Getting the diagnosis of autism for a child is just one step down a long, rough road -- a step that too often comes late.
It takes time for parents to realize something's wrong with their child. It takes more time still for professionals to agree there's a problem and figure out what it is.
A pediatrician might suspect a hearing disorder: You can clang two pots and Johnny won't even turn his head. A speech therapist might think it's a language problem: Jenny isn't talking at age 3 except to echo the words of other people. A psychiatrist might decide Jimmy is emotionally disturbed: He has screaming fits and won't do what he's told.
Next comes perhaps the hardest struggle of all -- figuring out the best way to help your child.
There is no known cure for autism, a devastating brain disorder in which children are mysteriously cut off from interacting with others around them. But the best prognosis for an autistic child is when intensive interventions start as early in life as possible.
Delays, though agonizing, aren't surprising. Doctors haven't traditionally had their antennae tuned to autism. There's no blood test to render a simple "yes" or "no" diagnosis: Authorities must rely on involved assessments that probe an array of behavioral traits.
And knowledge about autism is primitive, compared with knowledge about diabetes or heart disease.
"It's like where they must have been at the turn of the [last] century with diabetes, when they knew that the urine was sweet," says Dr. Ricki Robinson, a pediatrician and a clinical professor of pediatrics at the University of Southern California School of Medicine.
But change is coming. The sharp increase in children diagnosed with autism means that the disorder is on doctors' minds like never before -- so autistic children are less likely to be overlooked or misdiagnosed.
And that means that the fate of many autistic children (it is believed there are 500,000 individuals with the disorder in the United States) is less likely to be an institution, group home or lifelong dependence on parents.
Even so, desperation has created a climate in which shaky reports of miracle cures are easier to find than solid scientific studies.
"Every year it's something different," says Ami Klin, a psychologist with the Yale Child Study Center in New Haven, Conn. "Parents need to be tremendously skeptical."
And diagnoses often come with scant direction, so parents can spend months or years researching how to find help themselves.
"You're told: 'Your child has a severe disability, there's no cure, about no research going on, we don't know how to treat him -- goodbye!' It's incredible in this day and age," says Los Angeles resident Portia Iversen, mother of 8-year-old Dov Shestack, who has autism.
Frustration led Iversen and her husband, Jon Shestack, to start Cure Autism Now, a nonprofit group that funds autism research and has campaigned for government funding.
While many autism groups focus on obtaining services for autistic kids, Cure Autism Now's focus is on improving the science. Early on, the group commissioned a study that assessed the cost of autism as $13 billion annually in services and lost wages.

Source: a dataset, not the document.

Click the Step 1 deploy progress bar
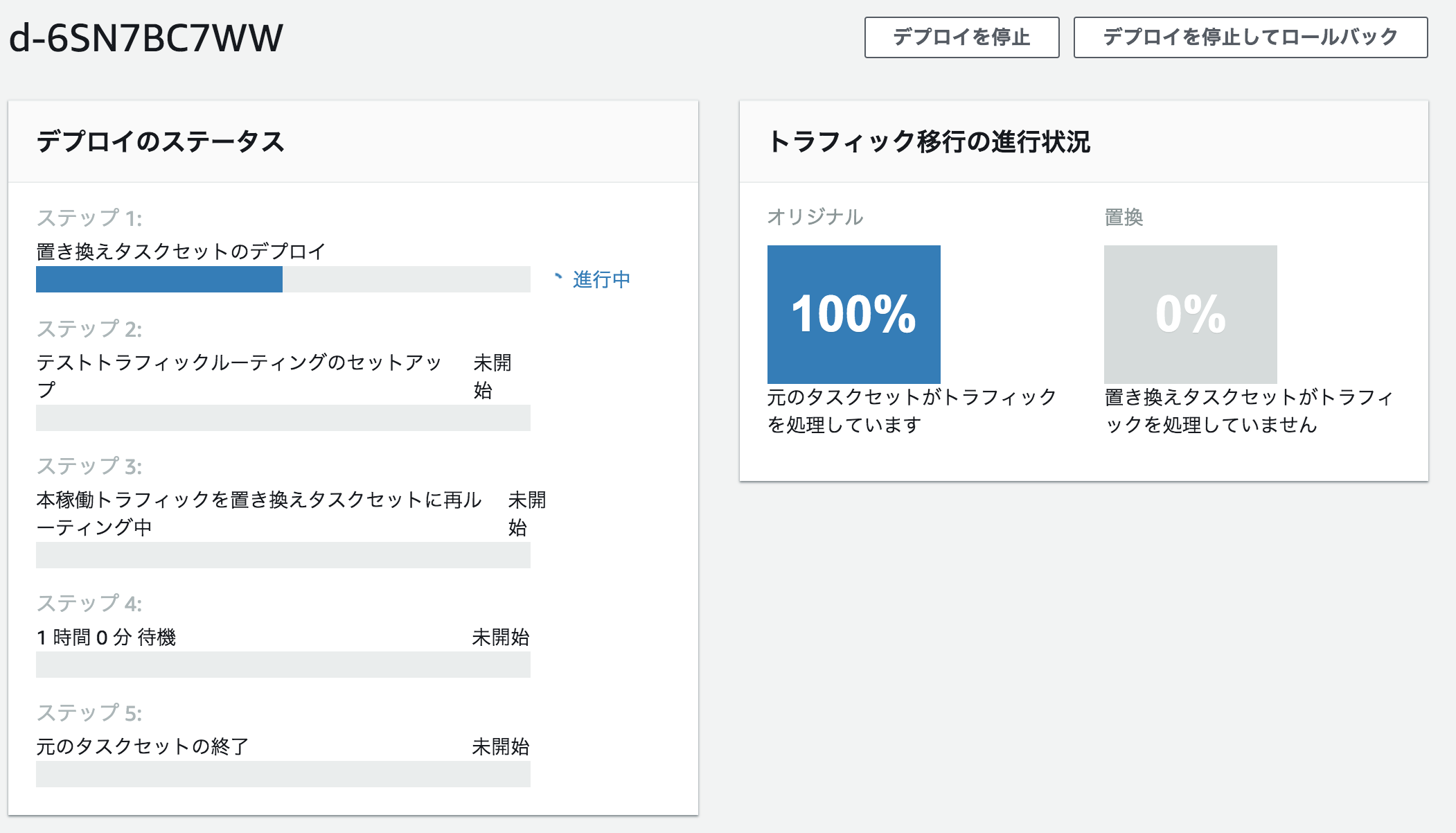Screen dimensions: 1456x833 point(283,279)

The group also spearheaded the effort for legislation for increased federal autism funding. In October, President Clinton signed into law a bill that will provide $40 million a year for five years for autism research.
Focusing on the self
Autism was first described by psychiatrist Leo Kanner in the 1940s. Its cause or causes are still unknown, although both genes and environmental factors appear to be involved. Its symptoms and severity vary tremendously from child to child: These days, in fact, it's described as a "spectrum" of disorders.
Autistic children may have mental retardation or be uncannily brilliant. But what they have in common are brains that don't seem to be wired to pay attention to signals even babies react to instinctively: A human face. A mother's voice. Children playing.
Thus it's no wonder that an autistic child tends not to meet a person's gaze or want to play, learn to speak or want to communicate, pay any more mind to a mother cooing over a crib than a leaf twirling in the wind.
Fisk Bothwell, who lives in Long Beach, Calif., was diagnosed with autism just before his third birthday. As is typical for a child with so-called high-functioning autism, he taught himself to read at a precociously young age but was indifferent to other people and soon stopped talking and making eye contact.
And like many children with autism, Fisk developed obsessions -- lining up magnetic letters all day and carrying them to different parts of the room in elaborate rituals that couldn't be interrupted. Soon, he couldn't go out in public because he would scream inconsolably when his parents couldn't give him letters that he saw on signs.